When it comes to live action film adaptations of anime or manga, there are more of them than I can ever hope to watch. Average American fans may be only familiar with a small handful of live action films based on anime or manga because very few of these films have reached official American release, or happen to be popular and successful enough to be internationally known. But in Japan, live action films based on manga or anime have been very common since at least the early 1970s.

Personally, I don’t believe that a live action film should be directly compared to its source material. Some comparison is justified, and in some cases unavoidable, but I think it’s vital to remember that a live action film is a different medium than a printed comic or animation. So a live action picture should be judged by the standards of live action pictures. In that respect, the quality I’m most interested in from a live action film based on a manga or anime is a respect for the source material, and success as an independent motion picture. In effect, slavish devotion to source material doesn’t necessarily guarantee an excellent film. More than simply copying a manga or anime with live action, I think a live action feature is most successful when it grasps the spirit and atmosphere of the original material and literally brings the essence of the source material into reality.
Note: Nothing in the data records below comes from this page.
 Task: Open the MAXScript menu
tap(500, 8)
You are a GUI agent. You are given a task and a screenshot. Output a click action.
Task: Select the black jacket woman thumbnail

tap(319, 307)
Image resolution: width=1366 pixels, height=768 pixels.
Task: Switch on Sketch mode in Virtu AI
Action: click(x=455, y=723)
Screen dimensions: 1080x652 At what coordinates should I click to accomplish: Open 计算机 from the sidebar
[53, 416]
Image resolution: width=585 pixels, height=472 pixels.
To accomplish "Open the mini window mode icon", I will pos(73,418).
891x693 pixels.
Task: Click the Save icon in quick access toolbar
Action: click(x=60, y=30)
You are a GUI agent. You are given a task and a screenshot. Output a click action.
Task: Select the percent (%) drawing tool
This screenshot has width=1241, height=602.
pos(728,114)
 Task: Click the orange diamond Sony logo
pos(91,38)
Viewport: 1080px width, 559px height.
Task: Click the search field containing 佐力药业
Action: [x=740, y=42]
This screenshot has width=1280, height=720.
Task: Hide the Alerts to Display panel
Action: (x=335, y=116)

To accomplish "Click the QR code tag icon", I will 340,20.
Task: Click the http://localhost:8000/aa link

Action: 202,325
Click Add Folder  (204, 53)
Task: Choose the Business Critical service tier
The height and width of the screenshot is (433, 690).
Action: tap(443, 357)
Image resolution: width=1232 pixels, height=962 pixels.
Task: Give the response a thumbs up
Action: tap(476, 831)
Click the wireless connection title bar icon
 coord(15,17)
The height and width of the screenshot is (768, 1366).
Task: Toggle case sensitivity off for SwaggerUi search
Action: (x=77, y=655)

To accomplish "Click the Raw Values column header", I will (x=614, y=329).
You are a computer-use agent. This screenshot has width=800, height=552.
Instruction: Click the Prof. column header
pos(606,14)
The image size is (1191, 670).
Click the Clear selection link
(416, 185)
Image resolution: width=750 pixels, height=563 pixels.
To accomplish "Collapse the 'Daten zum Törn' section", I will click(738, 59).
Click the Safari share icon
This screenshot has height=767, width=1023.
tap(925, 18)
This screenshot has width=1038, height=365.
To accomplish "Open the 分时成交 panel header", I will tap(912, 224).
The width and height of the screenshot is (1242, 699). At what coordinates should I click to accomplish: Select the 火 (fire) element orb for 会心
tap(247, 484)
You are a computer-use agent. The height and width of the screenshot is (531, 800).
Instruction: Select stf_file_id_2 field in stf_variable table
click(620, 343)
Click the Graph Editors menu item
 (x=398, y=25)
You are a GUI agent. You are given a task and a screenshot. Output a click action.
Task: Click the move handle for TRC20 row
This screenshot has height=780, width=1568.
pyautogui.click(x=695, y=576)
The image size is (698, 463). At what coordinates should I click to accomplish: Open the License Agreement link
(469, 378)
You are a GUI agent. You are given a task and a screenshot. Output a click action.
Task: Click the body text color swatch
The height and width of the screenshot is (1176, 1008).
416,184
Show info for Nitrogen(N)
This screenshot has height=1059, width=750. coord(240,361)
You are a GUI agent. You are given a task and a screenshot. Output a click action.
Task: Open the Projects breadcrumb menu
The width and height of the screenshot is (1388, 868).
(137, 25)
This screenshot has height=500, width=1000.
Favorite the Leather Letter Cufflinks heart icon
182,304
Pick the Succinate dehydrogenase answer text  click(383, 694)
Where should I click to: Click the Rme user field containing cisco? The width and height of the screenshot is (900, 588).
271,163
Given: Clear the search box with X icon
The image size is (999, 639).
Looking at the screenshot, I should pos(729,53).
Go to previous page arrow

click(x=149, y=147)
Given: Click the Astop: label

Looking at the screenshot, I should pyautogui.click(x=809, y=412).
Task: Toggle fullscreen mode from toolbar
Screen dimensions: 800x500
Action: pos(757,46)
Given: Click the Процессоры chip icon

In my personal experience, no live action film has done a better job of capturing the spirit of its source manga than Toho’s series of Lone Wolf & Cub movies from the early 1970s. The infamous “babycart” films may have sensationalized the titular deadly baby carriage a bit much, but Tomisaburo Wakayama & Akihiro Tomikawa respectively literally embodied the fictional characters of Ogami Itto and his son Daigoro. Wakayama may have actually been a bit too taciturn compared to his manga counterpart, but his sense of resolution, his devotion to his son, and his resourcefulness were spot-on perfect recreations of the manga character. The films also deftly recreated the scenes and even some of the visual lyricism of the original manga with their methodical pacing, balletic swordplay, and intense, graphic violence. The Toho Lone Wolf films are, I think, the pinnacle of live action adaptations of manga because these films don’t feel like mere adaptations; they feel like they are the manga in cinematic form.

I don’t intend to compare the classic Lone Wolf & Cub movies with Ryuhei Kitamura’s sci-fi suspense picture Alive, but I do wish to mention Alive in the same terms. I’m not familiar with Tsutomu Takahashi’s original “Alive” manga, but even so Ryuhei Kitamura’s live action film based on it exudes a palpable atmosphere of manga chic. Especially the set design, lighting, and musical score for Alive create the impression of a cutting edge manga come to life. That impression is only heightened by the movie’s effects laden climax. Regardless of how faithful the Alive movie is to its source material, it deserves recognition as an outstanding “manga” movie because it perfectly captures the atmosphere of Japanese manga without seeming cheap, condescending, or silly.

My pick for best movie based on an anime (or actually, in this case, based on a manga turned anime) is a title which I’ve praised before, but which I haven’t yet seen surpassed. Ironically, it’s also not a Japanese film. The 1995 Crying Freeman movie directed by Frenchman Christophe Gans is reasonably faithful to the original manga and anime, recreating many scenes from the manga directly into live action. But more importantly, the film respectfully creates the atmosphere of serious, believable fantasy. The film is romantic, violent, stylish, very artificial, and at the same time very engrossing and natural. Christophe Gans has since proven himself a skilled filmmaker with Brotherhood of the Wolf, and proven beyond any doubt that he’s skilled at adapting Japanese narratives judging by his Silent Hill motion picture. Star Mark Dacascos is perfectly cast and perfectly acquits himself as a tortured soul trapped in the body of an exceptionally skilled and trained assassin. The movie expertly transfers the tone of the original manga into real human beings and real locations with intelligence and charisma. It’s a terrible shame that this highly praised cult hit still has never been officially released in America, despite being an American co-production.